B) Bir ülkede yaşayan ve o ülkeyi meydana getiren halkın çeşitli; ırk, dil, din, mezhep, adet, an’ane, çoğrafi koşul, eğitim farkı ve çeşidi, zenginlik ve fakirlik arasındaki uçurumu.. gibi çeşitli etkenlerin, iç-içe yaşayan halkdaki ortaya çıkan farklı sonuçlarının; "ETKİ ve TEPKİSİ" neticesinde ve bazan da bu sebeplerin "YOZLAŞMMASI" ile ortaya çıkan sonuçlarının dışavurumu sonucu halkın kendi arasında şiddetin hem de her türlüsü meydana gelmiyor mu?..
C) Enflasyon, haksız kazanç ve ücretlerin işe ve emeğe, eğitime ve tahsile göre değil torpile, akraba veya yandaşı kayırmaya, çeşitli imar numaraları ile halkın malını küçük bir zümre adına gasbedilip, bazı azınlık aniden çok zengin yapılırken.. büyük çoğunluğu ise gelir açısından yerinde sayması ve hatta enflasyona yenik düşerek veya tamamen işsiz kalarak kendisini ve evini geçindiremeyecek hale düşmesi.. gibi saymakla bitmeyecek çok çeşitli "SOSYAL ve EKONOMİK.." sebepten dolayı, sinir sistemi bozulan halkın içinde, şiddetin her türlüsü ortaya çıkmıyor mu?..
D) Üç ilâhi kitaplı (İncil, Tevrat ve Zebur) iki din (Hıristiyanlık ve Musevilik) de CİN, ŞEYTAN ve şeytanlar ile insan şeytanlarına karşı koyabilmek için başvurulması gereken emirler yazılı olmasına rağmen, bu üç ilâhi kitabın aslı değiştirildiğinden dolayı, cin ve şeytanlardan.. kitapların bildirdiği şekilde korunulacağına, onların esiri, oyuncakları ve birer uygulama elamanları veya askerleri olmuşlar. Böylece ilâhi emirlere uymak yerine, bu emirleri ters çevirip uygulamaya başlamışlar. Dolayısiyle de çeşitli fitneler çıkaran bu sapıklar, kendi içlerinde ve dış devletlerde şiddetin her türlüsünün doğmasının ve yayılmasının en baş sebebi olmadılar mı?..

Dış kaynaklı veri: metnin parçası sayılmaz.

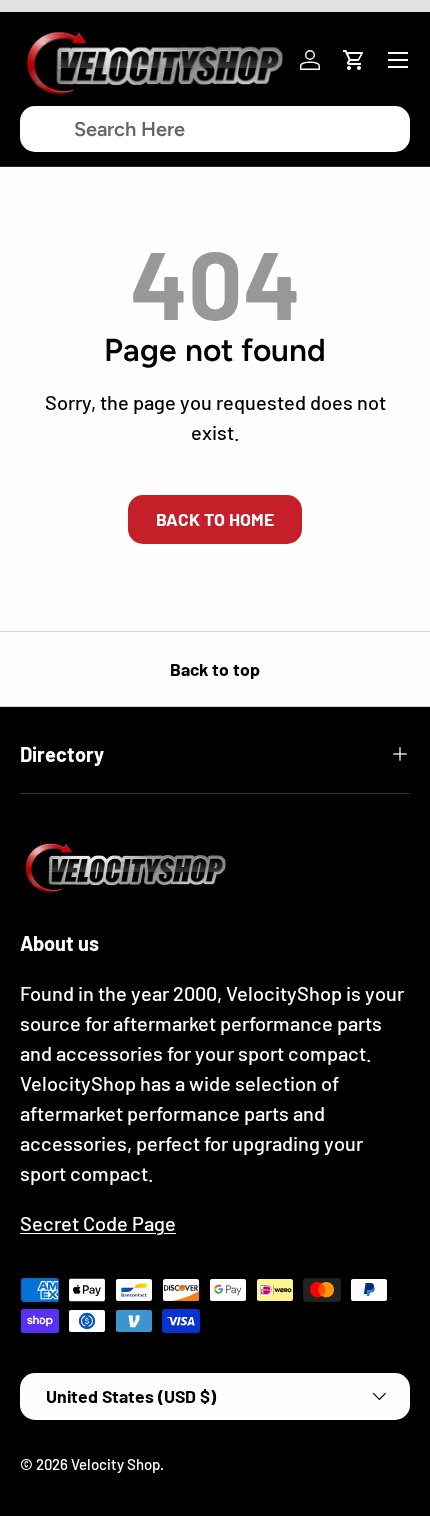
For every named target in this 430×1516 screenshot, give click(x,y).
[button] (354, 60)
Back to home (215, 519)
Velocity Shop (115, 1464)
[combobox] (215, 129)
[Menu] (398, 60)
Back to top (215, 669)
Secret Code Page (98, 1223)
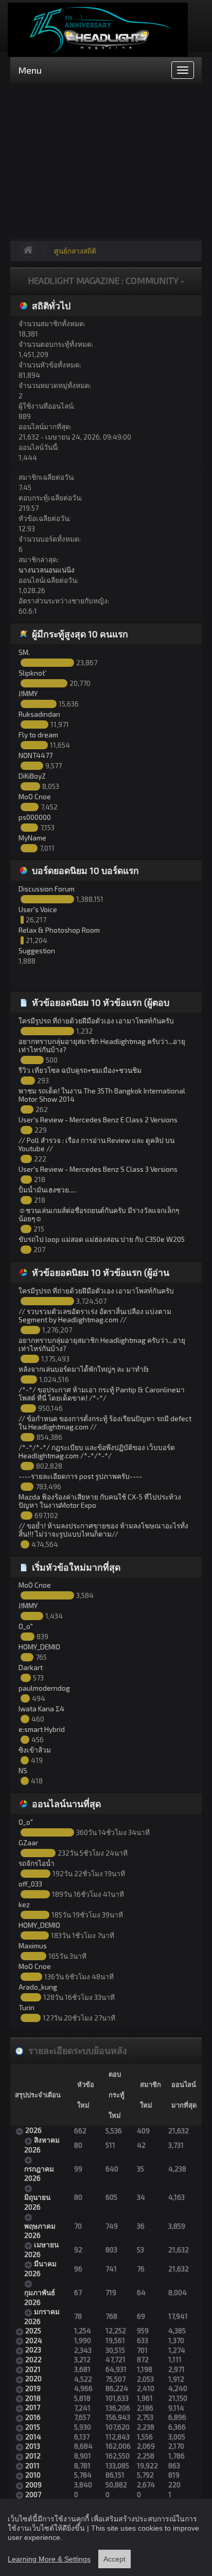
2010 (33, 2474)
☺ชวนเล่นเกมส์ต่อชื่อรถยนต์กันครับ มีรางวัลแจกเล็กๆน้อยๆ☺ (99, 1214)
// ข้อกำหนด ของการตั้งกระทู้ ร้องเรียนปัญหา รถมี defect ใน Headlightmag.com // (105, 1422)
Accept (114, 2559)
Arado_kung (38, 1986)
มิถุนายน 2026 (37, 2202)
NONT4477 (35, 755)
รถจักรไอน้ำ (37, 1863)
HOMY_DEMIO (39, 1646)
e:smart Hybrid (42, 1729)
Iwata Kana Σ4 (41, 1708)
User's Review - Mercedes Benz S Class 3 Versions (98, 1169)
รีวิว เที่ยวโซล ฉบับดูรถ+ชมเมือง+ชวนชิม (80, 1070)
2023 (33, 2349)
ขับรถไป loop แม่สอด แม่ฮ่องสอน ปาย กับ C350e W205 (102, 1239)
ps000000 (35, 817)
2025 (33, 2330)
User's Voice (38, 909)
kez (24, 1904)
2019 (33, 2388)
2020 (33, 2378)
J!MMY (28, 693)
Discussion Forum (47, 888)
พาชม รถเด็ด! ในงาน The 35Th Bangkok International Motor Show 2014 (102, 1094)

E) İslâm dinin (3/19) son şekli (şeriati) olan Müslüman’lığın kitabı Kur’anı Kerim’de, cin Şeytan ve şeytanlardan bahsedilirken, hatta bir de CİN SURESİ gibi özel bir de özel suresi varken, günümüzde (din ile ve insanlarla dalga geçercesine) bu gerçek "ES GEÇİLEREK" ve hata cin ve şeytan konuları mevzubahis olunca "ŞİDDETE KARŞI ASIL İLAÇ" olmasına rağmen cin ve şeytanlar üzerinde konuşulması yasaklanmamış mıdır?.. Bu yasak ise, her zaman insanların aleyhine ve cinlerin lehine işlemiyor mu?. Misal: Cin sözcüğünün ismi televizyonlarda yasaklanıp, konuşulmasına çok mecbur kalındığında ise, ismi sembolik olarak "ÜÇ HARFLİ" olarak teleffuz edilmiyor mu ve din adanları da bu rezil komediye sessiz kalmıyorlar mı? 21. asırda cehaletin derecesini düşünebiliyormusunuz? Adeta insanların aklı ile dalga geçiliyor. Bu boşluğu bilen cinler ve şeytanlar ise, bırakın dalga geçmeyi; her biri ayrı bir kanaldan iletişime geçerek insanları fikren iğfal ederek birbirlerine düşürmüyorlar mı?. Sonra da nereden çıktı bu "ŞİDDET" diye başlıyoruz başımızı taşlara vurmağa!.. Cinlere uğramış insanı hepimiz halinden anlar ve biliriz ve cin tasallutuna maruz kaldığın kabul ederiz de, "bu mahlûklarla nasıl başa çıkılır, nasıl karşı koyulur, bu yaraya nasıl melhem olunur?" sorusuna sıra gelince; adlarına dahi anmaya yasak koyar, üç harfliler diyerek aklımız sıra kendimizi rahatlatırız. Onlar da, ensemizde boza pişirir, bizimle dalgalarını geçerler, bütün düşünce sistemimizi etkileyerek.. bizi şiddetin, hem de her türlüsüne sevkederler. Sonra da "NEREDEN ÇIKTI BU ŞİDDET?" DİYE KARA KARA DÜŞÜNÜRÜZ VE BU ŞİDDETİN BİR ÇARESİNİ DE BULAMAYIZ. Size göre de bunlar ŞİDDET’in asıl gerçekler değil mi?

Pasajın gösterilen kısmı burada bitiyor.